Qui vicino c’è una grande villa, piena di alberi e prati, chiusa agli umani da un’ordinanza comunale. Non ci sono umani nella villa. Un divieto che non vale per gli animali. Da molti anni la villa è stata colonizzata (mentre Homo sapiens pensa di colonizzare Marte il parrocchetto del collare – Psittacula krameri – colonizza Villa Doria Pamphilj) da dei pappagalli verdi, che sfrecciano fra le palazzine del quartiere in piccoli stormi urlanti. Sono velocissime fantastiche apparizioni iridescenti. Si sono sempre sentiti, per la verità, ma ora si sentono di più. Ieri ce n’era un gruppetto rumorosissimo fra i rami di un ligustro (Ligustrum ovalifolium); sotto il povero alberello (con molti rami secchi) si era radunato un piccolo gruppo di umani (rispettando le distanze di sicurezza), ma quelli non se ne sono minimamente preoccupati. L’albero, la via, la città, non sanno che sia il Covid-19. Anche perché in fondo il Coronavirus non si comporta molto diversamente da loro; si sposta dove trova spazio, dove c’è vita da colonizzare e da prendere.
A Roma, in questi giorni, si sentono solo loro, gli animali. Ma gli animali ci sono sempre stati, è questo il punto, solo che ora è evidente che ci sono: i delicati richiami dei piccioni (ce n’è uno proprio ora, mentre scrivo queste righe, che si muove sulla ringhiera del balcone del mio studio, mi fissa senza paura), i gatti in amore (l’estro è indifferente alla pandemia), i cani che abbaiano la notte. Lo hanno sempre fatto, ma ora si sentono di più, forse se ne sono accorti anche loro, c’è più spazio “sonoro” per il loro abbaiare che arriva più lontano del solito; in effetti non c’è nulla che ne ostacoli la propagazione (siamo sempre lì, contagio, diffusione, spillover). E poi ci sono i gabbiani, i veri nuovi padroni della città.
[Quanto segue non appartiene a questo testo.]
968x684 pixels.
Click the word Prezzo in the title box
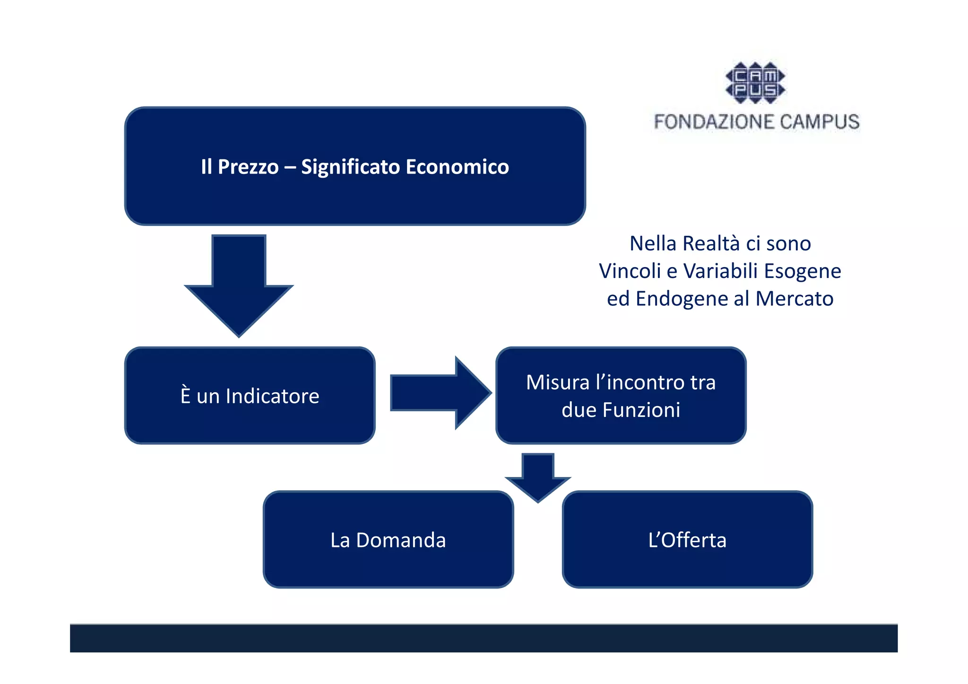(248, 167)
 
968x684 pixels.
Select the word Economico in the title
(457, 167)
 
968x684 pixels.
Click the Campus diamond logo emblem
(755, 83)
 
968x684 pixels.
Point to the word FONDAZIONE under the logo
(714, 122)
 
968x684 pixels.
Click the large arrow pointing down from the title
(239, 284)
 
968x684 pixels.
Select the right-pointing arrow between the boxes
(440, 392)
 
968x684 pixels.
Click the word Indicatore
(272, 396)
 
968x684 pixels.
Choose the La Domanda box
(388, 540)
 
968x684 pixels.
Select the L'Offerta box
(687, 540)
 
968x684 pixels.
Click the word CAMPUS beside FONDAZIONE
(819, 122)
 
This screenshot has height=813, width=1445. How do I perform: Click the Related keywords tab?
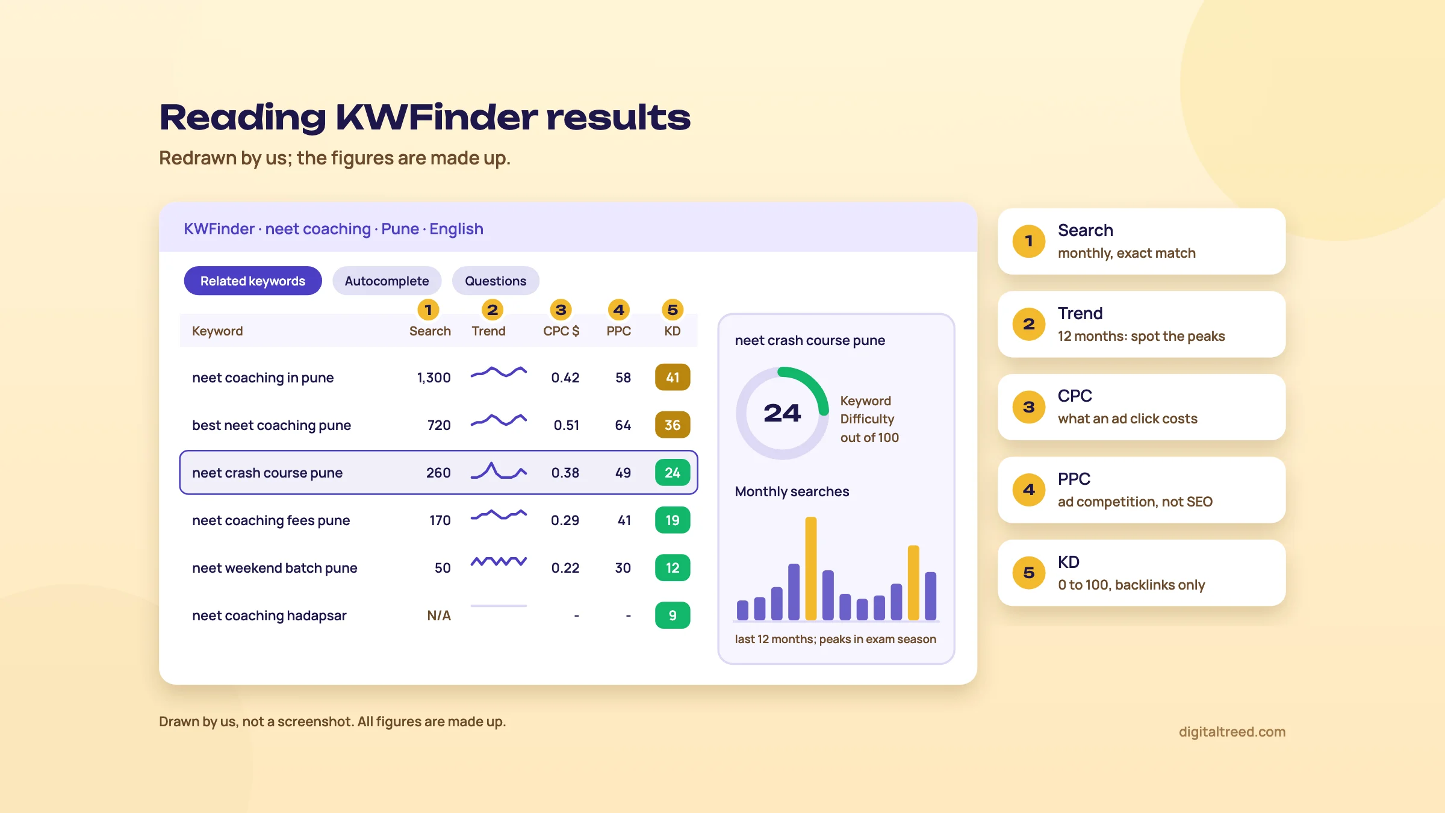coord(253,281)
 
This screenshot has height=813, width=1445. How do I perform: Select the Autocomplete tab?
coord(387,281)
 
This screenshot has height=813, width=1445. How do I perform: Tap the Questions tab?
coord(496,281)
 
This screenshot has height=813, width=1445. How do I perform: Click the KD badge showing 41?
coord(673,378)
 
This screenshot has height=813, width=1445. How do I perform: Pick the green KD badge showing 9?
coord(673,615)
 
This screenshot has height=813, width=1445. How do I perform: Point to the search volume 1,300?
coord(434,378)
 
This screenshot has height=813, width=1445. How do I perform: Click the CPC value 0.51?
coord(567,425)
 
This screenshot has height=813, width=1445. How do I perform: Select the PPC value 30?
coord(623,568)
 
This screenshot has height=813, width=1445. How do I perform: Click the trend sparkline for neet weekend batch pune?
coord(499,561)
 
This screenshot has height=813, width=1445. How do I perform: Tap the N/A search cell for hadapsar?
coord(439,615)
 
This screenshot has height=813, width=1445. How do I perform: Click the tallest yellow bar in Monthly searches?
coord(811,568)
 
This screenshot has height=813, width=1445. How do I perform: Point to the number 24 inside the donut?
coord(782,413)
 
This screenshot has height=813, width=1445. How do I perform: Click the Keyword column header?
coord(217,331)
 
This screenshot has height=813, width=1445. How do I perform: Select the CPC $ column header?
coord(561,331)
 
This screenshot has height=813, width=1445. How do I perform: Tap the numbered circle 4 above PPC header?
coord(619,310)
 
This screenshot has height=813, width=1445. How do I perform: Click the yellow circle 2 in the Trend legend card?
coord(1029,324)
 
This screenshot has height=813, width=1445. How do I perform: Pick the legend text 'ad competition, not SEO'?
coord(1135,502)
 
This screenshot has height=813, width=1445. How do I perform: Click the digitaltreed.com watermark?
coord(1232,732)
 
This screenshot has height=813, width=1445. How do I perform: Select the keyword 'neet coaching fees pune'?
coord(271,520)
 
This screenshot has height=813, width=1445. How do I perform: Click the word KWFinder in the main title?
coord(437,117)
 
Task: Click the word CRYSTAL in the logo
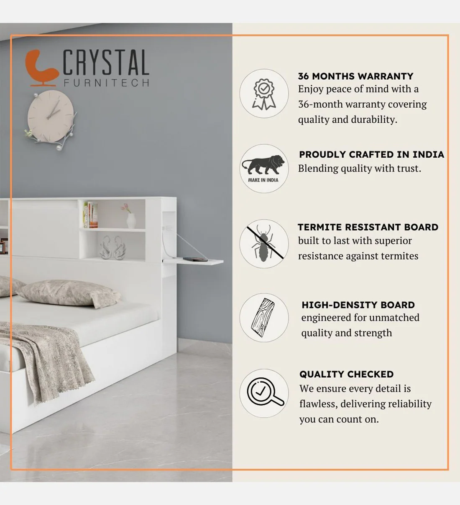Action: (106, 62)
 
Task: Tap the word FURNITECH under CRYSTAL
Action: (106, 83)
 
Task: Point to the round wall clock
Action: (51, 116)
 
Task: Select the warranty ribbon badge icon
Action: (264, 94)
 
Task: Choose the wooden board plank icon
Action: (263, 317)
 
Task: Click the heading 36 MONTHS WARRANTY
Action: (355, 76)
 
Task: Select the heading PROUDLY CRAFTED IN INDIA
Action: (371, 154)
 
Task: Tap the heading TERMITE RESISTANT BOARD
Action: (368, 227)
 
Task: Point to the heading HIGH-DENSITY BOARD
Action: (358, 305)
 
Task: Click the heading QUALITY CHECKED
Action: (346, 374)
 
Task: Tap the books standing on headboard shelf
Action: (91, 215)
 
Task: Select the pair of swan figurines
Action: (112, 247)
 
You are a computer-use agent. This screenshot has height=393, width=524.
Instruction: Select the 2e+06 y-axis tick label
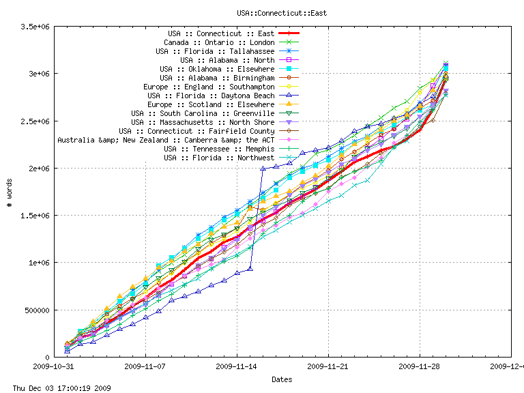click(x=38, y=169)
Anche loro sono in città da molti anni, ma anche per loro vale che ora si vedono di più. Ad esempio sui terrazzi condominiali, ora che anche gli umani vi si avventurano per stare all’aria aperta, ebbene succede spesso che lassù si trovino faccia a faccia, letteralmente, con qualche gabbiano che non gradisce affatto che lo si disturbi nel suo territorio.
Il virus, allora, ci dice che l’Antropocene è finito (in realtà non è mai nemmeno cominciato). È finito nel senso che finalmente possiamo smettere di pensarci come quelli che, nel bene e nel male, controllano il mondo, lo inquinano e lo salvano, lo amano e lo sfruttano, lo depredano e lo venerano. Non siamo il centro del mondo, non lo siamo mai stati. Il mondo, come il gabbiano qui sotto, non sa nulla di noi e delle nostre preoccupazioni. Il mondo non sa nemmeno che gli abbiamo dato un nome, come l’abbiamo dato al virus che ci sta facendo morire e impazzire, Covid-19. Le nostre parole non possono nulla contro il mondo.
Ce n’è una controprova, infine. Nel silenzio animale delle nostre città anche le voci degli uomini smettono di essere voci linguistiche. Nel vuoto delle strade si sente qualche voce umana, indistinta e come timorosa, perché tutto questo silenzio ci fa diventare discreti, come i topi che corrono via costeggiando un muro. Una voce così remota e misteriosa che, come il miagolio è l’incomprensibile verso dei gatti, così il parlare non è altro che il verso borbottante degli animali umani. Il linguaggio non parla più. L’Antropocene è finito.
Riferimenti bibliografici
R. Marchesini, Animali di città, Red Edizioni, Milano 1997.